Lou Crenshaw, a principal with Grant Thornton and retired vice admiral for the Navy, said there was too much focus on compliance after the fact and not enough up front.
“A lot of investments were put into the oversight responsibilities but there weren’t the corresponding plus-ups in the management responsibilities where it was felt those dollars would be well spent as well,” Crenshaw said. “As you get this focus on compliance, there’s less and less focus on what the actual outputs were and just did you meet the letter of the law?”
The respondents’ comments were telling as well. Some of those include: “The volume of rules is crushing.” “Employees are weighing risk to themselves personally.” “There is no time for innovation because there is no time for judgment.”
But the survey did find that when it came to the Recovery Act, policy and resources came together successfully. A majority of the respondents said they didn’t receive the resources needed to keep up with Recovery Act spending. The same majority said the reporting requirements were not sustainable as well.
But Soloway agencies that did give resources to the acquisition strategy and planning process as well as the back end oversight process saw few mistakes.

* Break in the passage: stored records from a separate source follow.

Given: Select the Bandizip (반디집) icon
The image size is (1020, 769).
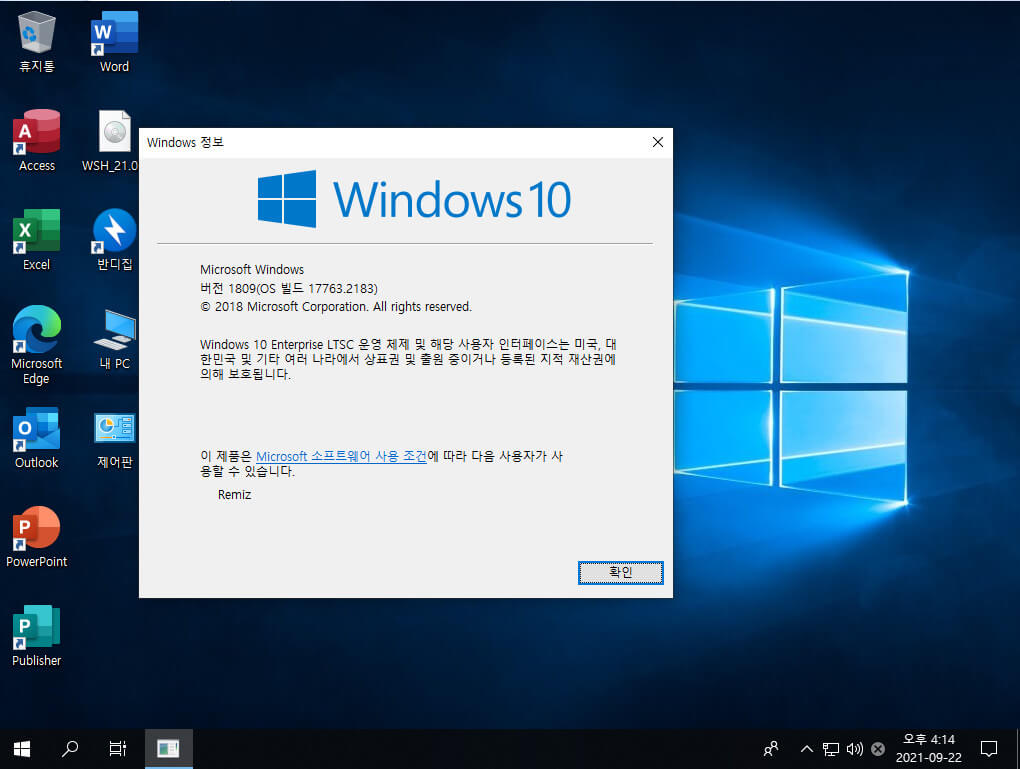Looking at the screenshot, I should 114,239.
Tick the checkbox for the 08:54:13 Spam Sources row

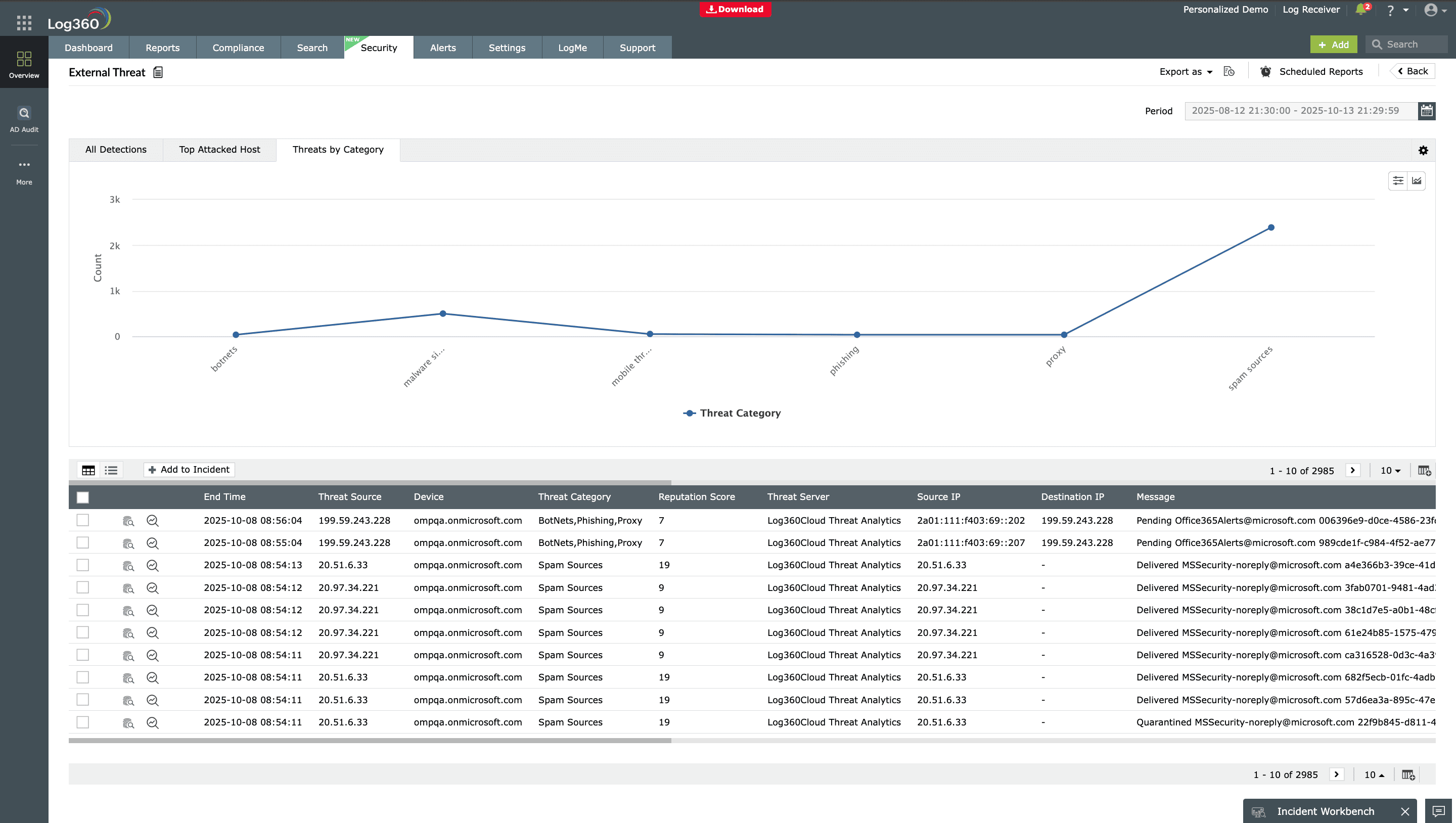82,565
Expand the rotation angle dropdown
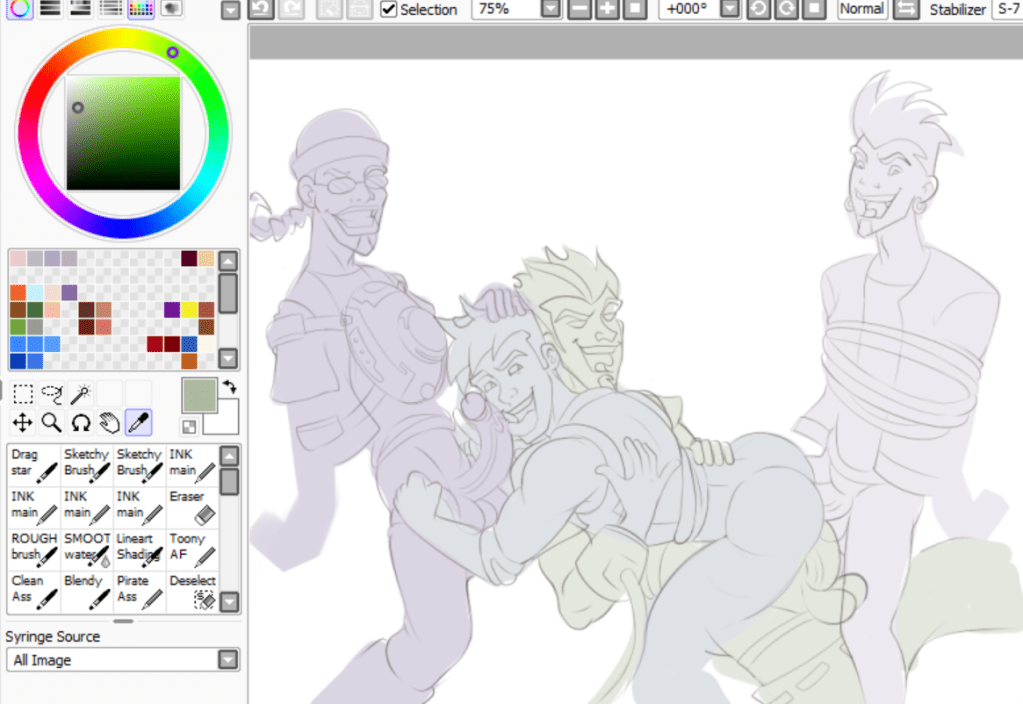Viewport: 1023px width, 704px height. pos(730,9)
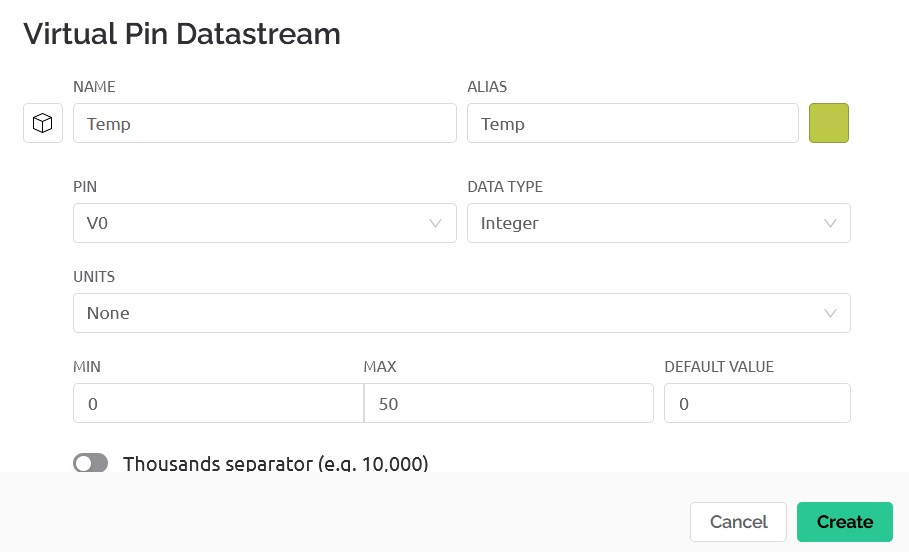Click the chevron arrow in Units selector

click(830, 313)
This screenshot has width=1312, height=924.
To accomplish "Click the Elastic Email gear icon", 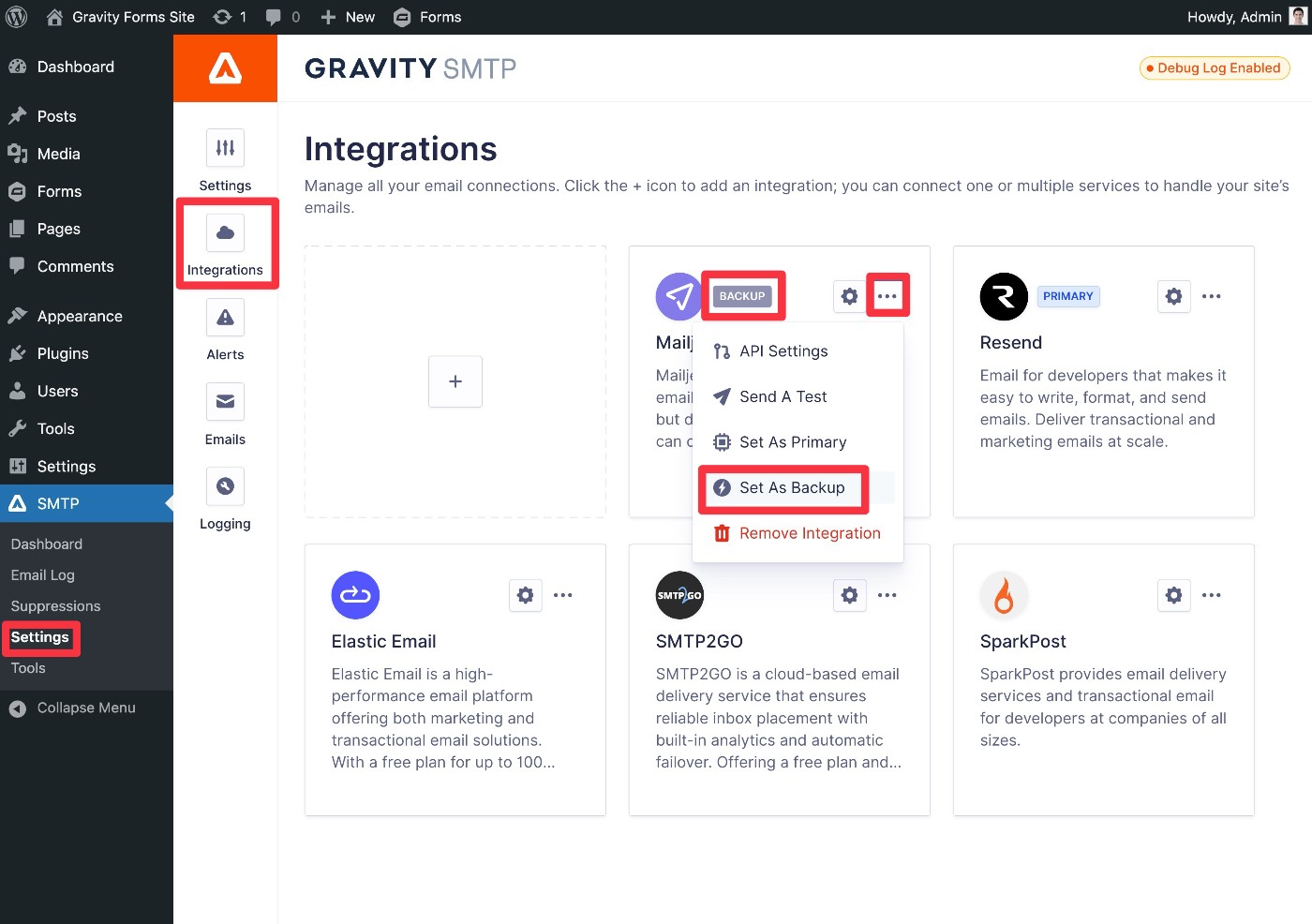I will [x=525, y=595].
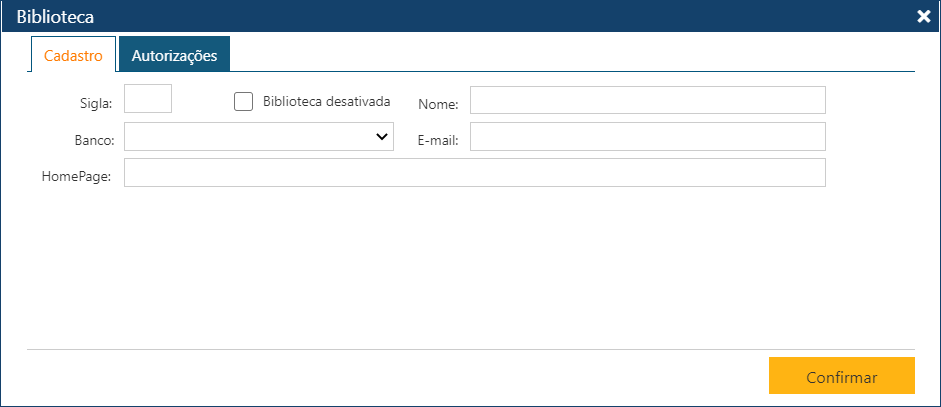Viewport: 941px width, 407px height.
Task: Select the Cadastro tab
Action: tap(73, 56)
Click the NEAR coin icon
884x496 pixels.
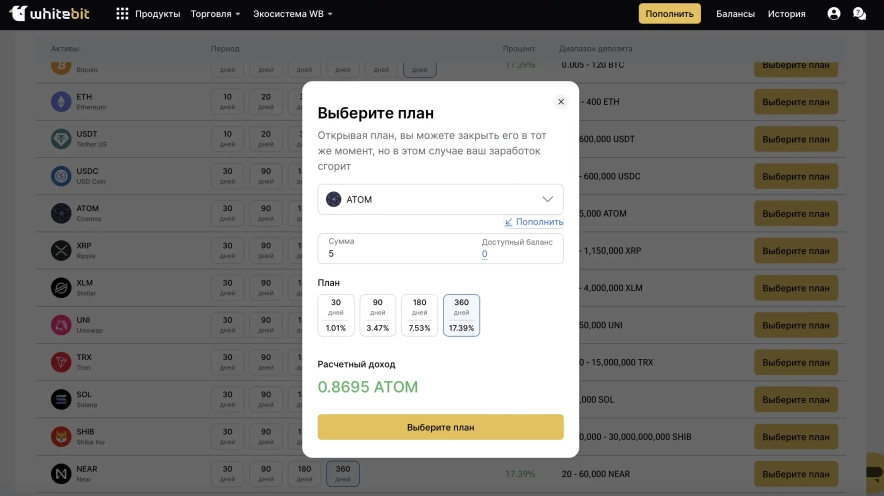[x=59, y=473]
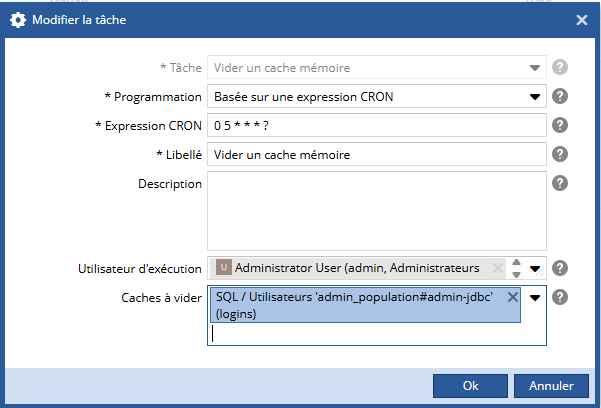
Task: Open the Caches à vider dropdown
Action: 535,297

“What happened in many agencies, anecdotally we know, as the stimulus requirements came down, resources were shifted to manage those requirements because of both their size and visibility,” Soloway said. “We use that a good example when resources are put to the play, the government has ability to execute some pretty good acquisitions even without a lot of this policy change and policy pressure. It reinforces a view you hear from the government folks in this survey and many others who have been around this for a long time than that more than anything else is the key to success. There still is a gap between the recognition of a need to do that and the execution of that requirement.”
Soloway added that many of the negative results of the survey can be attributed to the growing frustration across the acquisition community. Senior agency officials understand the critical role acquisition plays, but the policy is reducing its effectiveness because it stands in the way of sound judgment.